Consumers need not worry too much about eating rice contaminated with cesium, provided that the grain is polished and thoroughly washed before serving, according to a recent study.
More than 70 percent of the cesium is removed after contaminated, raw rice is polished and washed repeatedly, according to the study, which was led by Keiko Tagami, a researcher at the National Institute of Radiological Sciences in Chiba.
“Even if a reading for raw rice showed tens of becquerels for cesium, the contamination will be reduced to less than one-third of the original level when polished and washed,” Tagami said. “Consumers should be reassured of the safety of eating rice.”

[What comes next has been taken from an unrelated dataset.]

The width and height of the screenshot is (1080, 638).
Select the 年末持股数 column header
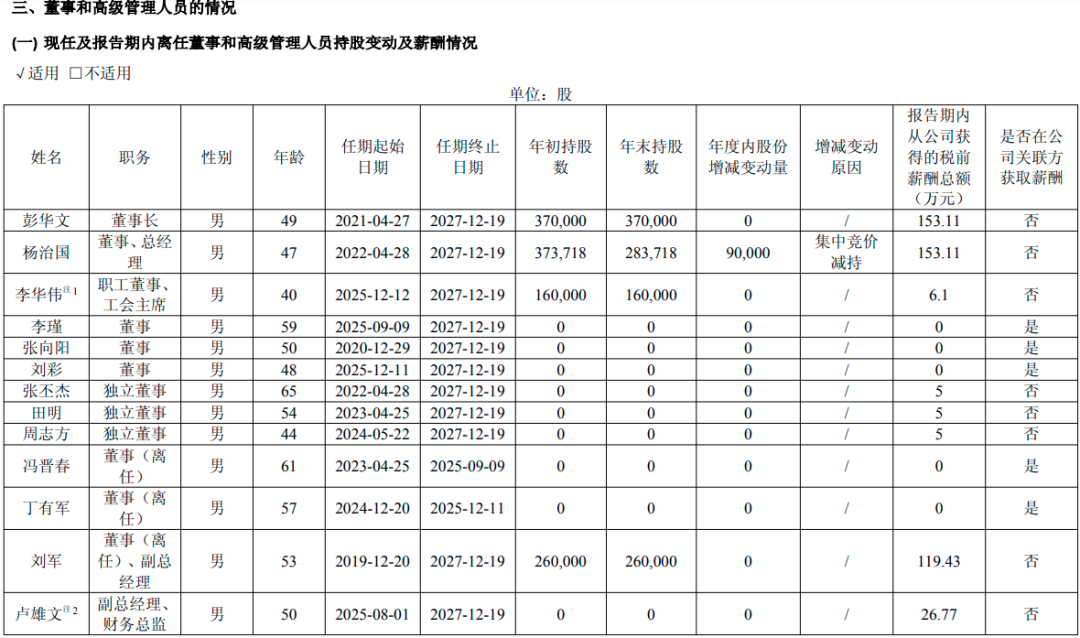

The study compared cesium levels contained in two samples of rice harvested in Fukushima Prefecture after washing them to the point the water runs clear.
The samples are unpolished rice with a reading of about 200 becquerels per kilogram and rice polished to 82-98 percent, which means 2-18 percent of the grain has been removed.
The study showed that 73 percent of cesium was removed from rice that was polished to 91 percent, a polish level typical of rice circulated in the market.
Cesium levels remained largely unchanged even if rice was polished to less than 90 percent of the original size.
Tagami said that washing milled rice thoroughly could cut health risks. The government study of cesium contamination involved husked rice.
The government will introduce a new safety limit of 100 becquerels per kilogram of rice in April, down from 500 becquerels as a provisional limit.
The findings of the study were presented to a conference on radiation in the environment in Tsukuba, Ibaraki Prefecture, on Feb. 27.